Barronelle Stutzman of Arlene’s Flowers is seeking an OK to refuse service to gay couples. (Washington Blade file photo by Michael Key)

(WB) In the aftermath of being forced to reevaluate it decision following the U.S. Supreme Court’s decision in the Masterpiece Cakeshop case, the Washington State Supreme Court has again concluded Arlene’s Flowers violated the state’s LGBT non-discrimination law by refusing to provide floral services to a same-sex wedding.

The 76-page decision finds previous decisions in the case were reviewed correctly under the First Amendment’s guarantee of religious neutrality. Thus, the new decision reaches the same conclusion Baronelle Stutzman violated state law in 2013 by refusing to serve a same-sex couple seeking to buy wedding flowers.

“We have fully reviewed the record with this issue in mind, and we have considered substantial new briefing devoted to this topic,” the decision says. “We now hold that the answer to the Supreme Court’s question is no; the adjudicatory bodies that considered this case did not act with religious animus when they rules that the florist and her corporation violated the Washington Law Against Discrimination.”

The nine-members of the Washington State Supreme Court were unanimous in their decision against Stutzman, which was written by Associate Justice Sheryl McCloud.

The case has been in litigation for six years.

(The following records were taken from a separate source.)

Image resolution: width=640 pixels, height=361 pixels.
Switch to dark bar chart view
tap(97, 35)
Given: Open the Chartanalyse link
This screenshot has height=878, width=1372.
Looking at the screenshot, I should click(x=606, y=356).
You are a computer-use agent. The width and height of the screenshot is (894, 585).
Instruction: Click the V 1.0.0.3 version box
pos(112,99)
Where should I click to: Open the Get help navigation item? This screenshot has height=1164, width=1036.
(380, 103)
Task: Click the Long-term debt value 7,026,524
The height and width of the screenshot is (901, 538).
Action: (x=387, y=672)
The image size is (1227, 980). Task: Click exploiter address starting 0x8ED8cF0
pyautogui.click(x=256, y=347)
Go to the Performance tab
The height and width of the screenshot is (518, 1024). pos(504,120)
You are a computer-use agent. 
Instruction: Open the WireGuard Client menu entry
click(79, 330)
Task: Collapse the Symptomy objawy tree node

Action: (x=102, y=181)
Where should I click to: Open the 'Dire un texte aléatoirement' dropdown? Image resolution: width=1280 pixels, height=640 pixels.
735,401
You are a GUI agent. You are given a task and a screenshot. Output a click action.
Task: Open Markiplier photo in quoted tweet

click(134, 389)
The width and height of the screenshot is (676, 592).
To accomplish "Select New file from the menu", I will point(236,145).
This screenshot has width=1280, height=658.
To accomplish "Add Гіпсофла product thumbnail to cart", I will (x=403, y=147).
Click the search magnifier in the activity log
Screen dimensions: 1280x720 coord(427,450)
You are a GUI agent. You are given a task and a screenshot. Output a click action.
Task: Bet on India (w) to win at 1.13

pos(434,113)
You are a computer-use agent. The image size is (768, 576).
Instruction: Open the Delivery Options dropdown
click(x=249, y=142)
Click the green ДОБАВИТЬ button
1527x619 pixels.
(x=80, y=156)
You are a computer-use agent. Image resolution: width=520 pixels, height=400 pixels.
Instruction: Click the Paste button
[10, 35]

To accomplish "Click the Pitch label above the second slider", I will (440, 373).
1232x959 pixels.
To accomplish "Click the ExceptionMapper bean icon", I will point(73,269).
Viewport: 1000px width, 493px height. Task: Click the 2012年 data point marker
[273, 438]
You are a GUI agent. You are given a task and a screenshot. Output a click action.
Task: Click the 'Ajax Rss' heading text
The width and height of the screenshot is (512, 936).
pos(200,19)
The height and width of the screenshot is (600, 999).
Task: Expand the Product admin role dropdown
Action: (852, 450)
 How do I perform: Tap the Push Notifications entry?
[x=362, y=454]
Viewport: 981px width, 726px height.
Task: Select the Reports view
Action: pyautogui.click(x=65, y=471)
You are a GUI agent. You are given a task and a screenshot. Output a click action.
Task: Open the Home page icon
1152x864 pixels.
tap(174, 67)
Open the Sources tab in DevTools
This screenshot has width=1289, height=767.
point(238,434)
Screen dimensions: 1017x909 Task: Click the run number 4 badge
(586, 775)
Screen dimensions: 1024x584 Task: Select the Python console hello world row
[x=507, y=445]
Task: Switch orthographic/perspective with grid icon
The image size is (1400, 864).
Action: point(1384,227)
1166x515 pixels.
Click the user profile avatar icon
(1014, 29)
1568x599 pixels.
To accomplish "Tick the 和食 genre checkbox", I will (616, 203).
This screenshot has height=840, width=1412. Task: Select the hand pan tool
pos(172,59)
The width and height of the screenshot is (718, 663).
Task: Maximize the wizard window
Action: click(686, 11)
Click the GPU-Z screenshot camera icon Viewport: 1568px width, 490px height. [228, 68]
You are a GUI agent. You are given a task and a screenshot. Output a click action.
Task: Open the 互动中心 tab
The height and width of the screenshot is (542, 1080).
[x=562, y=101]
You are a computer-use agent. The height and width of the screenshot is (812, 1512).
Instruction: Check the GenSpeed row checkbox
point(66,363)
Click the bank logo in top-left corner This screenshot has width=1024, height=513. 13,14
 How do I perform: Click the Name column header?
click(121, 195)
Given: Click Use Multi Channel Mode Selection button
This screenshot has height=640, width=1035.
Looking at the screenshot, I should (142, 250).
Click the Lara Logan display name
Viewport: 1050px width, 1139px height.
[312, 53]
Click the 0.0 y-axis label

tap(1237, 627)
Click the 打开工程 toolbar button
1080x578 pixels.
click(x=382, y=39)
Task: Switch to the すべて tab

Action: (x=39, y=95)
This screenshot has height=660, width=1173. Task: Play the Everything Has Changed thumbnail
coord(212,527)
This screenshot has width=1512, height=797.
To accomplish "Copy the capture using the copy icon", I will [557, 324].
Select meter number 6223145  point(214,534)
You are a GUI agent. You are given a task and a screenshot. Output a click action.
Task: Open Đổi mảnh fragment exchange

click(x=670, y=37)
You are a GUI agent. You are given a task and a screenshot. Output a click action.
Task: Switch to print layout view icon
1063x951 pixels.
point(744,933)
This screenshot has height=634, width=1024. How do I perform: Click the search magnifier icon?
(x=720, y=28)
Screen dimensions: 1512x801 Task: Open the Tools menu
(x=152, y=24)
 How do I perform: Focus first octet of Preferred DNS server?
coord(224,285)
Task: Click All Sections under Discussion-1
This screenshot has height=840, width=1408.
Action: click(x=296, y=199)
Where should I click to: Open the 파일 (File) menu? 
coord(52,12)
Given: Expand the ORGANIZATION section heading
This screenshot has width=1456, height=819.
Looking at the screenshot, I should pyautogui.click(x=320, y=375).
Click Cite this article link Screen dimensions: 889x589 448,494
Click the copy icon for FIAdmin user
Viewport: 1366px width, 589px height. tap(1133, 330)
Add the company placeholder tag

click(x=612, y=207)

Although the Washington State Supreme Court had concluded Stutzman broke violated state-non-discrimination law in 2017, the U.S. Supreme Court last year vacated that decision and remanded it to the state court for new review following the narrow ruling in favor Jack Phillips, the owner of Masterpiece Cakeshop.

The U.S. Supreme Court issued new instructions to the Washington State Supreme Court in response to a petition for certiorari filed by the anti-LGBT legal firm Alliance Defending Freedom, which is representing Stutzman.

But the precedent under Masterpiece Cakeshop was limited in scope. The U.S. Supreme Court didn’t find a First Amendment right for Phillips to refuse service to make a custom-made wedding cake for same-sex couples, but rather found the Colorado Civil Rights Commission had anti-religious bias when considering the case.

Under new guidance from the U.S. Supreme Court, the Washington State Supreme Court reached the same conclusion it had found when first adjucating the case: Stutzman violated state law when refusing service to Robert Ingersoll and Curt Freed, a same-sex couples.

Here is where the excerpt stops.